▸ **Work order**:
Lines from the beginning of the data through the line containing "Task: Open the Spain country link" are to be copied exactly, with no other line included.

(Collected data entries)
---+---

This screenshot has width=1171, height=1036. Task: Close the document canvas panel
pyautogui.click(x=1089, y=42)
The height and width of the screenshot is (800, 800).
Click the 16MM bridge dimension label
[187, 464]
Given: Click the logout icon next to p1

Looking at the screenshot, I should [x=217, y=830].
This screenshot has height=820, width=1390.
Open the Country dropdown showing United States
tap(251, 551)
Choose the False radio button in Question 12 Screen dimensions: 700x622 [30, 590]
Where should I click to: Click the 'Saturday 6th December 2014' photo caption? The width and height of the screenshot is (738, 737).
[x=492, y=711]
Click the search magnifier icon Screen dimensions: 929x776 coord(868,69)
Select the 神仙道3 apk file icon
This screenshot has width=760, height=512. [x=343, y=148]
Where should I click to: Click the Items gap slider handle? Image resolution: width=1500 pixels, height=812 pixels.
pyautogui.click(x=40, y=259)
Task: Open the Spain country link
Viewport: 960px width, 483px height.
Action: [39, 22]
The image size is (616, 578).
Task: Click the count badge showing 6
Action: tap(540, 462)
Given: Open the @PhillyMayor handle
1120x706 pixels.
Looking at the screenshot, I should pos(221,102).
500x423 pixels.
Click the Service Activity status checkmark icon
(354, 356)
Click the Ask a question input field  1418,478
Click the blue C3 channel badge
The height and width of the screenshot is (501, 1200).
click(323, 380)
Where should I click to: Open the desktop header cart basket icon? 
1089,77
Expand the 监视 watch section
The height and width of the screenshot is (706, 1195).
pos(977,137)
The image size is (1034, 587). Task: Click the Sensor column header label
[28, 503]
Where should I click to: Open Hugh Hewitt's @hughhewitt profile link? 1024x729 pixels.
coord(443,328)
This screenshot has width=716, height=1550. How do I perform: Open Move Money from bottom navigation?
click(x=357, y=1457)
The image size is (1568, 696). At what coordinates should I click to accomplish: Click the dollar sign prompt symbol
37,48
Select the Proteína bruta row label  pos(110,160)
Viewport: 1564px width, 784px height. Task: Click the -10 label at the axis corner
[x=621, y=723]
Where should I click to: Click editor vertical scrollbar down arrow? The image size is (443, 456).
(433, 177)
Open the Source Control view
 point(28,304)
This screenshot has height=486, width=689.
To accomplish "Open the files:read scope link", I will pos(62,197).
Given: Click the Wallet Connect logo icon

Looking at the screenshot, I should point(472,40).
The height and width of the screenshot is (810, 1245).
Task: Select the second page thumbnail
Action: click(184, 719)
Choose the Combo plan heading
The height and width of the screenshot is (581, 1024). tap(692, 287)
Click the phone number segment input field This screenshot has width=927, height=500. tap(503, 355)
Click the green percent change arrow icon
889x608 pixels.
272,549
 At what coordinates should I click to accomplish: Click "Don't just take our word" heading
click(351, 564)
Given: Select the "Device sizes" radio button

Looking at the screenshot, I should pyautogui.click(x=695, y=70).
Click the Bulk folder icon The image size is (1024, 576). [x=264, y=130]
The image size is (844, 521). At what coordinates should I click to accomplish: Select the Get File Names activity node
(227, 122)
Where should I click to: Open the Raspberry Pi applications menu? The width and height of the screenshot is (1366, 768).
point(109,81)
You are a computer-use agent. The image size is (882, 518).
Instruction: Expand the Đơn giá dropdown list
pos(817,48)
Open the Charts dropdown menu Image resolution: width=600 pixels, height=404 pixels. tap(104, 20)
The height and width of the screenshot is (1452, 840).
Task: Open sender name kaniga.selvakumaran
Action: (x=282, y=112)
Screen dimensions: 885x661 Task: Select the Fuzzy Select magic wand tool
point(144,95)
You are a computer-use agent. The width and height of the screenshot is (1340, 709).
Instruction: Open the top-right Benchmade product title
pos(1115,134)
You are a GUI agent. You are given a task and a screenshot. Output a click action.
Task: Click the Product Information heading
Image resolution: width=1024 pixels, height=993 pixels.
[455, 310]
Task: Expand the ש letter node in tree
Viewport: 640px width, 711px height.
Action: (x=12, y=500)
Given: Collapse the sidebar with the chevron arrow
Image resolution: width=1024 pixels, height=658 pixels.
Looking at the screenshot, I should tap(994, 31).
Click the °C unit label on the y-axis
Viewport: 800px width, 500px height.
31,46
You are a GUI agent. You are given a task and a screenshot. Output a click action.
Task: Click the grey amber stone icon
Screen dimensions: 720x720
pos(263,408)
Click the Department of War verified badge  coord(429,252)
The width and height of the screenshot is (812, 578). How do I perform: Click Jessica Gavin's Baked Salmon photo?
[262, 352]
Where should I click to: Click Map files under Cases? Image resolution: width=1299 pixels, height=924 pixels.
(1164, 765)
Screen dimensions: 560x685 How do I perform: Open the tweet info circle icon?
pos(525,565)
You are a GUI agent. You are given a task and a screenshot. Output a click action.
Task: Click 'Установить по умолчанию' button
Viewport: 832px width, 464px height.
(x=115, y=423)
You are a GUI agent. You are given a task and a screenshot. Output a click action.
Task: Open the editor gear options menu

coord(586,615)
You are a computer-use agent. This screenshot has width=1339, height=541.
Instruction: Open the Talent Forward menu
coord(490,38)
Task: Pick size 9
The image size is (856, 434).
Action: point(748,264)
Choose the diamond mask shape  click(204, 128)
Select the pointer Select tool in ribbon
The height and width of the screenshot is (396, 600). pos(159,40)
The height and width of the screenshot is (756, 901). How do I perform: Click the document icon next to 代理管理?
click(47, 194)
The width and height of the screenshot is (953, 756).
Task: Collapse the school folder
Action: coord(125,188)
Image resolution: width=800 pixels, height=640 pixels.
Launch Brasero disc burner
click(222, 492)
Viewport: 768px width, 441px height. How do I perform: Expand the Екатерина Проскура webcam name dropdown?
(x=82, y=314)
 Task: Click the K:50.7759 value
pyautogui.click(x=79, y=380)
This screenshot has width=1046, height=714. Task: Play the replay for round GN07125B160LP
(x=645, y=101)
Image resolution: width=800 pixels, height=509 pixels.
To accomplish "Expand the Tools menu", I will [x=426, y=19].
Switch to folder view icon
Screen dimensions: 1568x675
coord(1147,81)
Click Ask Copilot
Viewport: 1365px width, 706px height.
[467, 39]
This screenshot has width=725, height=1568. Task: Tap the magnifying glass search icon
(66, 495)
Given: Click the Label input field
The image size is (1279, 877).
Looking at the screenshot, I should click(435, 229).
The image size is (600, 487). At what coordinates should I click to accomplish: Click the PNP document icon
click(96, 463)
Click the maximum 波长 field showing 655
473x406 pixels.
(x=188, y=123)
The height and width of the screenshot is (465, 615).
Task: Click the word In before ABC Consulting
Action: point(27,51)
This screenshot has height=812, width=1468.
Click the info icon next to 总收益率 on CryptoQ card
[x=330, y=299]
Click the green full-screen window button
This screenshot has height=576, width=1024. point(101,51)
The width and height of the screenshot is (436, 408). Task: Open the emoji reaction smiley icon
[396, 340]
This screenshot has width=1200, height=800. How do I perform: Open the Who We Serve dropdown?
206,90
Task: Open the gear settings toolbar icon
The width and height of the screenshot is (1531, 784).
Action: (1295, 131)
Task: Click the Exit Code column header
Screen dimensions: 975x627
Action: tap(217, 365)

---+---

▸ **Answer area**:
This screenshot has width=1171, height=1036. Task: Close the document canvas panel
pyautogui.click(x=1089, y=42)
The height and width of the screenshot is (800, 800).
Click the 16MM bridge dimension label
[187, 464]
Given: Click the logout icon next to p1

Looking at the screenshot, I should [x=217, y=830].
This screenshot has height=820, width=1390.
Open the Country dropdown showing United States
tap(251, 551)
Choose the False radio button in Question 12 Screen dimensions: 700x622 [30, 590]
Where should I click to: Click the 'Saturday 6th December 2014' photo caption? The width and height of the screenshot is (738, 737).
[x=492, y=711]
Click the search magnifier icon Screen dimensions: 929x776 coord(868,69)
Select the 神仙道3 apk file icon
This screenshot has width=760, height=512. [x=343, y=148]
Where should I click to: Click the Items gap slider handle? Image resolution: width=1500 pixels, height=812 pixels.
pyautogui.click(x=40, y=259)
Task: Open the Spain country link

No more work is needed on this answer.